有人担忧道:“听说大城市的老板心都不好,现在喜欢付钱给一半,压着钱。”
“万良他们不会遇见不好的老板吧?”
“不会。”房好女安抚道。
有青枝在呢,压谁的钱也不会压他们。
房好女摸了摸兜里的两毛一分钱。
家里的钱已经花出去。
两毛一分钱是剩下的全部资产。
桃子卖不好,他们家日子就过不下去啦。
房好女脸上端着,手指紧紧攥着衣摆,眼神一眨不眨的看向路的尽头。
突然她恍惚的眨了眨眼,路那头出现两个人影,慢慢走近。
她嘴角扬起笑容,即使看不清也知道是自家人。
回来了。
“当家的,老大。”她摇摇手,高声呼喊。
沈万良背着包袱,脚步轻松的很。
沈青松指着人影,“爹,娘等我们呢。”
“快走。”沈万良提了提身上鼓鼓囊囊的包。
两人脚步快了起来。
“万良叔回来啦。”
“一路上辛苦了。”
沈万良笑着打招呼,“回来了。”
这些人聚在家门口,不用多想也知道为了什么。
他招呼着人进屋,“家里来,条子带着吗?给大家把尾款结了。”
沈青松从屋里拿出本子,上面清晰的记着各家收桃子的数量。
他们手里的条子和本子上一样,签了字就可以把剩下的钱领走。
小媳妇第一个冲在前面,“万良叔,先算我家的。”
“你急啥?”有人推她,“又跑不了。”
“我当然急,拿了钱要回去算算桃子挣了多少钱。”小媳妇道。
沈青松收了她条子,对守着钱袋子的沈万良道:“二十八。”
沈万良打开口子,拿出一沓钱,数出二十八给了小媳妇。
袋子里面鼓鼓囊囊都是钱。
大家倒吸一口气,眼睛都直了。
从没见过这么多。
“我的娘,这得挣多少啊?”有人低喃。
沈万良察觉出众人脸色不对,急忙解释道:“挣啥?收价高,除去油钱路费,就剩点辛苦钱。”
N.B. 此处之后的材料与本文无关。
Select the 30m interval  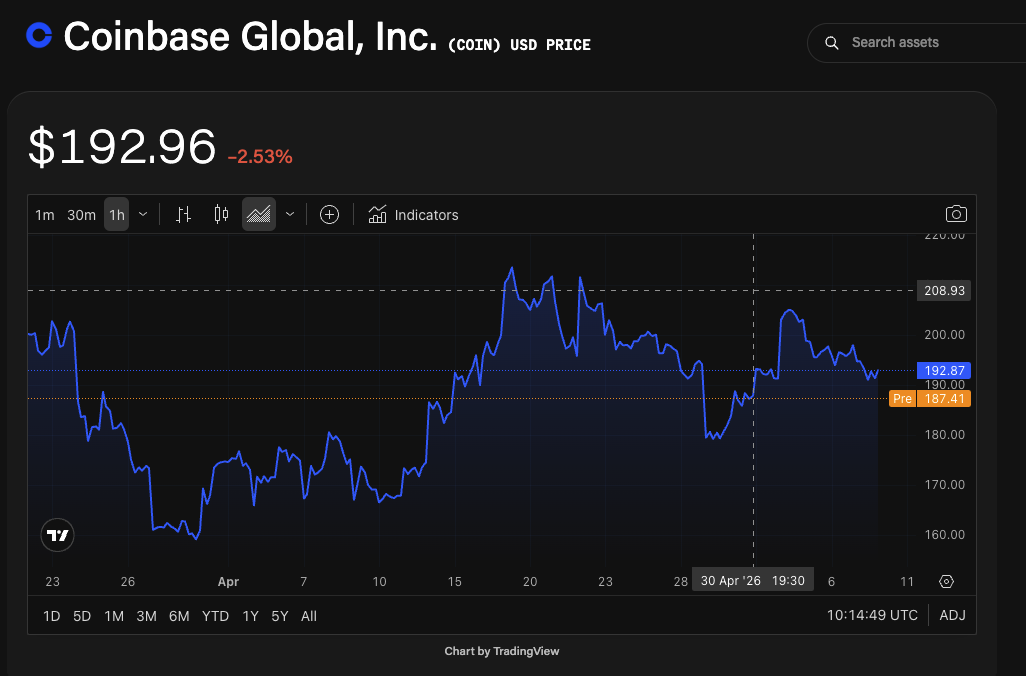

沈青松跟着点头,“可不是,路上颠坏了两筐,好说歹说人家李老板仁义,才没多扣钱。”
大家不知道信了没有。
坐在沈家不甚明亮的屋子里,等着分钱。
人来人往,钱袋子越来越瘪。
有人笑哈哈的说笑两声离开。
钱袋子都空了,人家挣的真是辛苦钱呢。
房好女见此,心里着急起来。
不会挣得真没有多少吧。
老六的钱也不知道能不能剩下。
辛苦一场还不如在家里卖?
家里准备材料,筐子,联系司机,都是一笔不小的花销。
不会赔钱吧?
房好女心里惴惴不安。
送走村里最后一个人,沈青松拍拍账本,长长松了一口气。
“终于完了。”
他站直身体活动下僵硬的四肢。
房好女等不及,上前拿起钱袋子,“剩下多少钱?”
她的手在空荡荡的袋子里扒拉,剩下的大团圆被她一张张整理起来。
“只有这些?”房好女垮着脸,失望的问。“二百五。”
让人一言难尽的数字。
沈青柏失望道:“家里花出去了一百大几十呢。”
这么算下来也没挣多少。
万石开解大家:“也不错了,抵得上工人两三个月的工资呢。”
“咱家将近十口人忙活呢。”沈青树不认同。
沈万良出去插上门进屋,与沈青松相视一笑。
“你们急什么。”他高兴地从怀里掏出一个手绢。
“老大让我藏的。”沈万良得意,“村里眼睛多,露富没好事。”
沈万良心里畅快,“让人知道咱一趟挣得多,指不定怎么眼红呢。”
房好女不等他说完,一把夺过手绢数了数,二十张大团圆。
她不相信的沾着唾沫又数了一次。
没错。
沈青松灌了口水,眉飞色舞,“你们是不知道,京市那李虎,多大的老板!见了咱爹,一口一个‘叔’,说是二妹的面子。”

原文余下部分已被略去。